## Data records
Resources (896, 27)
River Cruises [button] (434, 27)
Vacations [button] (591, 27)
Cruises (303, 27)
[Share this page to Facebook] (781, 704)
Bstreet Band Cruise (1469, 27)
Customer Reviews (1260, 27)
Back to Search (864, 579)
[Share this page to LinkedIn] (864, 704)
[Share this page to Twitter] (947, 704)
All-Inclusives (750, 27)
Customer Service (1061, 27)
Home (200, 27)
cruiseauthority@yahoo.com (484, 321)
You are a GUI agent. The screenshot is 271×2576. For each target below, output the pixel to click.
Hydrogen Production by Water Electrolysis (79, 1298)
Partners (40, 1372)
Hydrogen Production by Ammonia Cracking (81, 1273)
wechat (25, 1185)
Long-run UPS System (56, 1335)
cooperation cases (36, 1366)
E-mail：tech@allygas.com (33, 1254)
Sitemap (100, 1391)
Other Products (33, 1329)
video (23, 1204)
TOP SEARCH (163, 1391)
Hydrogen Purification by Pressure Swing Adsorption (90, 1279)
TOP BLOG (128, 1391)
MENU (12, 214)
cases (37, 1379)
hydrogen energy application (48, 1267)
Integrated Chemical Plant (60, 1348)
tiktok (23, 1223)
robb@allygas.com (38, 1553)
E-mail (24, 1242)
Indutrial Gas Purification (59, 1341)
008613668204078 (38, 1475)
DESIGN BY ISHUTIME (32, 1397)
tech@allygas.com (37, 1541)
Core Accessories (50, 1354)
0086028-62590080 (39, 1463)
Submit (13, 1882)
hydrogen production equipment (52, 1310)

## Assignment
The records are to be retyped exactly. No line may be skipped.

## Written response
Resources (896, 27)
River Cruises [button] (434, 27)
Vacations [button] (591, 27)
Cruises (303, 27)
[Share this page to Facebook] (781, 704)
Bstreet Band Cruise (1469, 27)
Customer Reviews (1260, 27)
Back to Search (864, 579)
[Share this page to LinkedIn] (864, 704)
[Share this page to Twitter] (947, 704)
All-Inclusives (750, 27)
Customer Service (1061, 27)
Home (200, 27)
cruiseauthority@yahoo.com (484, 321)
You are a GUI agent. The screenshot is 271×2576. For each target below, output the pixel to click.
Hydrogen Production by Water Electrolysis (79, 1298)
Partners (40, 1372)
Hydrogen Production by Ammonia Cracking (81, 1273)
wechat (25, 1185)
Long-run UPS System (56, 1335)
cooperation cases (36, 1366)
E-mail：tech@allygas.com (33, 1254)
Sitemap (100, 1391)
Other Products (33, 1329)
video (23, 1204)
TOP SEARCH (163, 1391)
Hydrogen Purification by Pressure Swing Adsorption (90, 1279)
TOP BLOG (128, 1391)
MENU (12, 214)
cases (37, 1379)
hydrogen energy application (48, 1267)
Integrated Chemical Plant (60, 1348)
tiktok (23, 1223)
robb@allygas.com (38, 1553)
E-mail (24, 1242)
Indutrial Gas Purification (59, 1341)
008613668204078 (38, 1475)
DESIGN BY ISHUTIME (32, 1397)
tech@allygas.com (37, 1541)
Core Accessories (50, 1354)
0086028-62590080 (39, 1463)
Submit (13, 1882)
hydrogen production equipment (52, 1310)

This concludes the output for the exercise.